La société est dans l’obligation de prendre en charge les frais de l’organe de représentation afin de lui permettre de « fonctionner de manière appropriée ». Les frais à la charge de la société incluent également les dépenses correspondant à « un expert par tranche de 9 membres de l’organe de représentation », ces frais étant néanmoins limités aux frais qui sont directement en relation avec la participation de l’expert à une réunion (article 11).

Procédure nationale de répartition des sièges aux conseils

Les représentants des travailleurs luxembourgeois aux conseils sont désignés par les délégations du personnel - les représentants élus des travailleurs.

La législation fixe des règles concernant la désignation des représentants des travailleurs luxembourgeois aux conseils.

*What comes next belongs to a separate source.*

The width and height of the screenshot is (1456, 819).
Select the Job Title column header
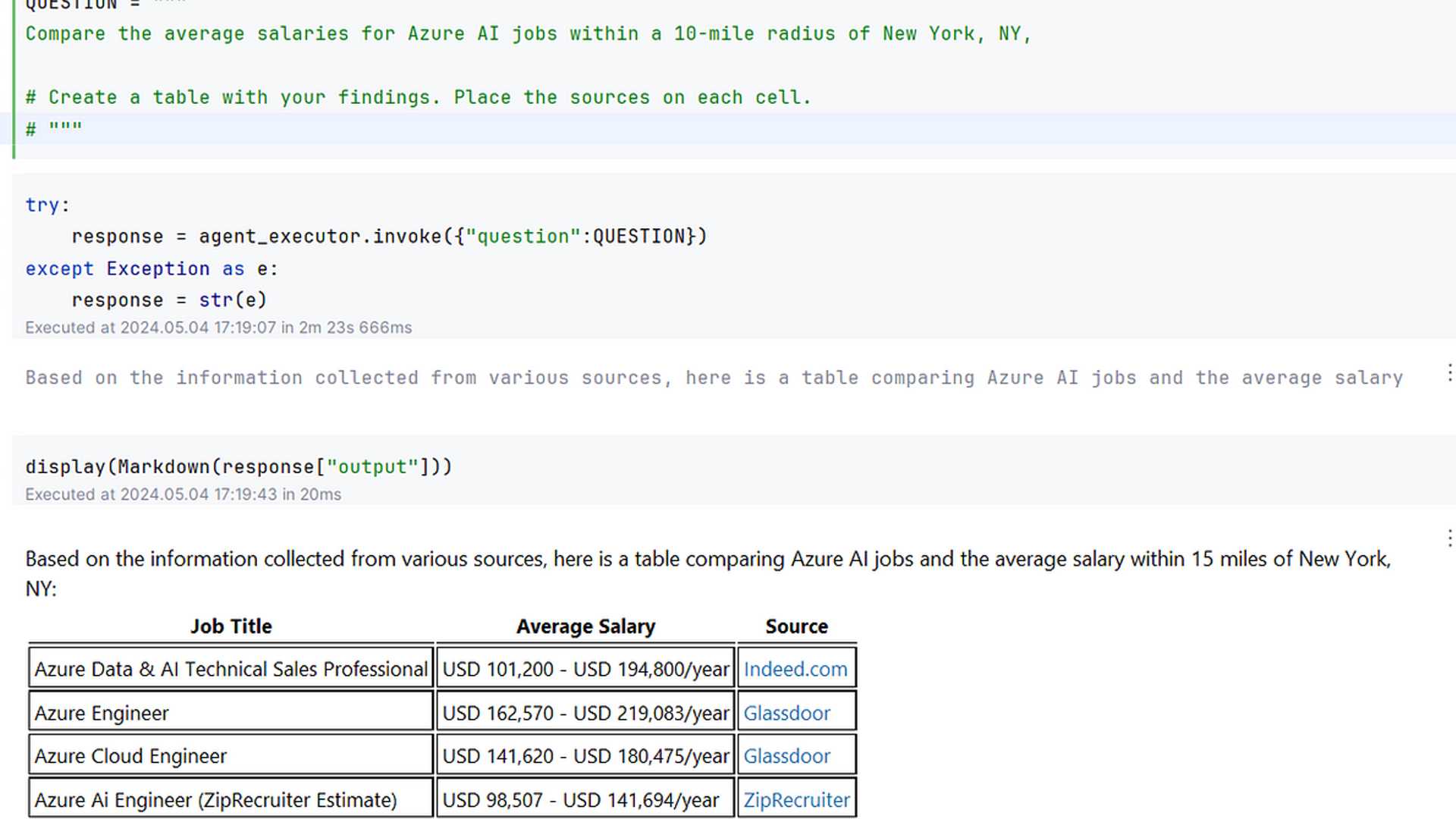(x=231, y=626)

Ces derniers sont élus par la (les) délégation(s) du personnel, c’est-à-dire les représentants des travailleurs qui doivent être élus dans toutes les entreprises employant au moins 15 personnes. Les représentants des travailleurs aux conseils doivent être élus par la (les) délégation(s) du personnel dans le cadre d’un vote à bulletin secret. Les travailleurs manuels et non manuels doivent être représentés proportionnellement à leur nombre dans l’effectif. Aucun mécanisme de désignation des représentants des travailleurs aux conseils n’est prévu quand il n’existe pas de délégation du personnel (article 13).

Utilisation abusive des procédures et changements structurels

Utilisation abusive des procédures

De nouvelles négociations doivent être engagées si l’organe de représentation peut, dans l’année suivant l’immatriculation de la SE, démontrer que le but de cette dernière était de priver les travailleurs de leurs droits.

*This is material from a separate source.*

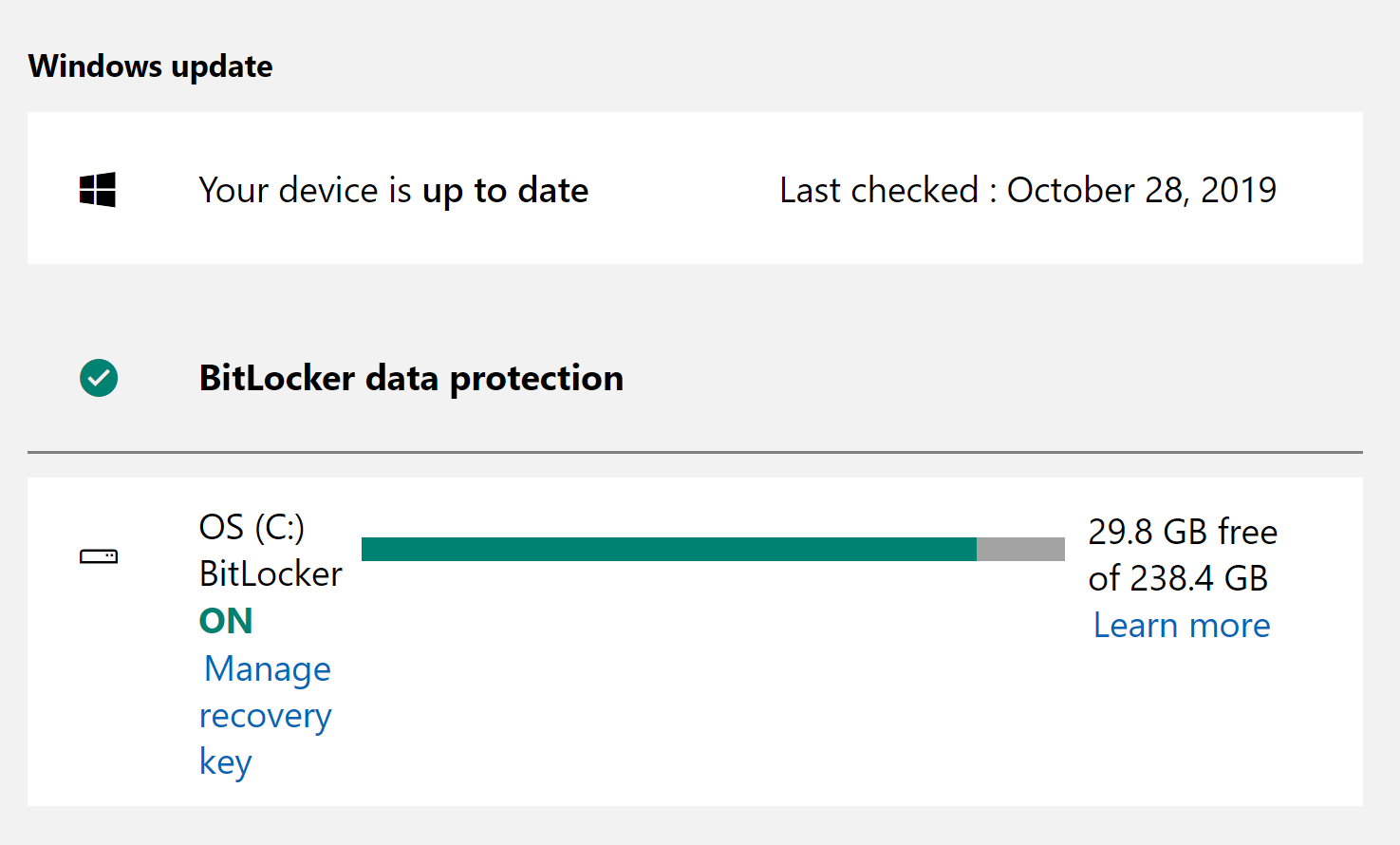Image resolution: width=1400 pixels, height=845 pixels.
Task: Expand the BitLocker data protection section
Action: (x=411, y=378)
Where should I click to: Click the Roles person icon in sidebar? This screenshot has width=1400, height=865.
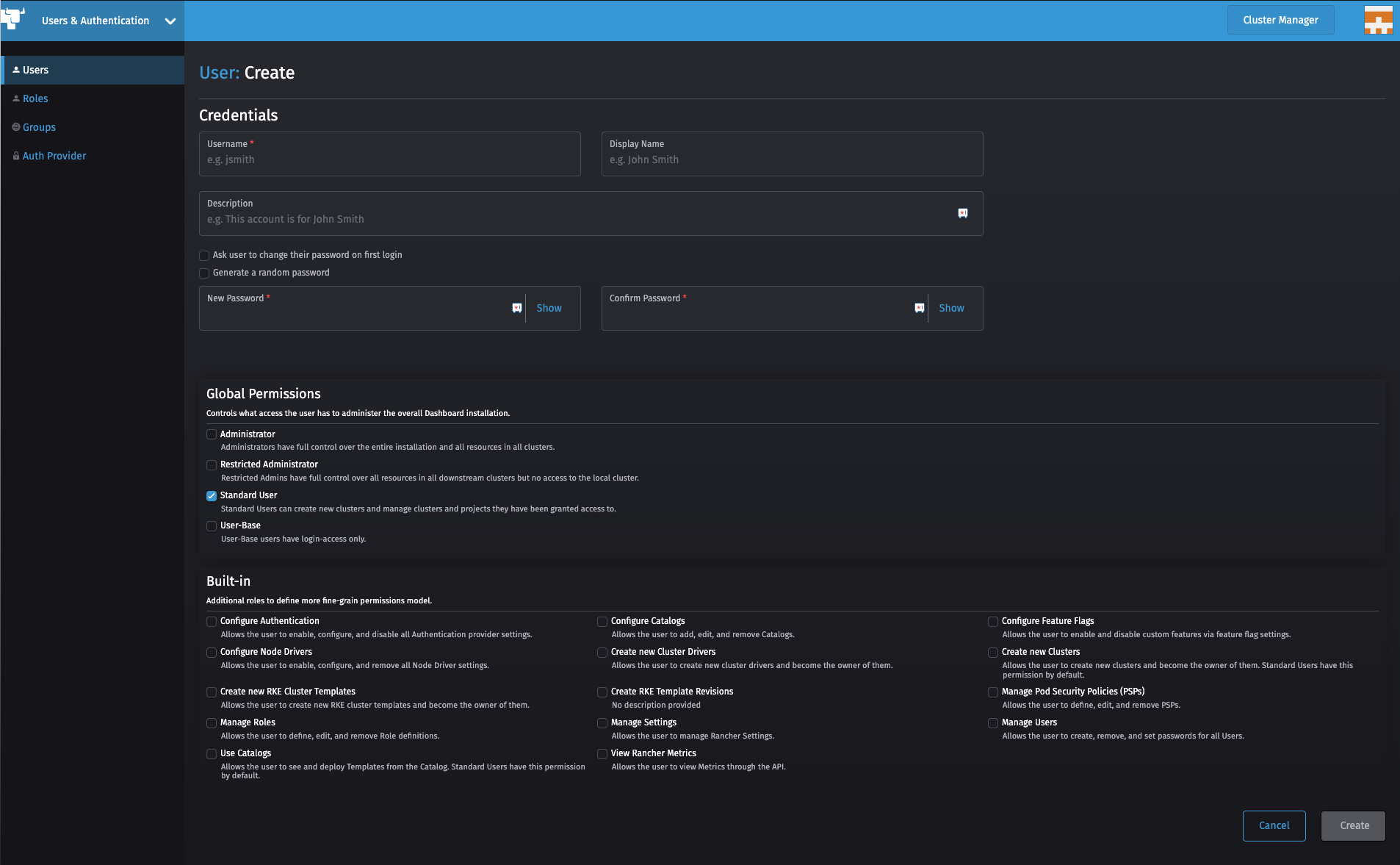(x=16, y=98)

Si, dans l’année suivant l’immatriculation d’une SE, l’organe de représentation peut démontrer que le but de l’immatriculation de cette dernière était d’utiliser abusivement les procédures en vue de priver les travailleurs de leur droit d’être impliqués, de nouvelles négociations doivent être conduites. Ces nouvelles négociations peuvent être demandées par l’organe de représentation ou les représentants des travailleurs intégrés à la SE (article 18).

Changements structurels

La législation luxembourgeoise ne prévoit pas la renégociation de l’accord après des changements structurels, sauf durant l’année suivant l’immatriculation de la société européenne s’il peut être démontré que la SE a été créée dans le but de priver les travailleurs de leurs droits.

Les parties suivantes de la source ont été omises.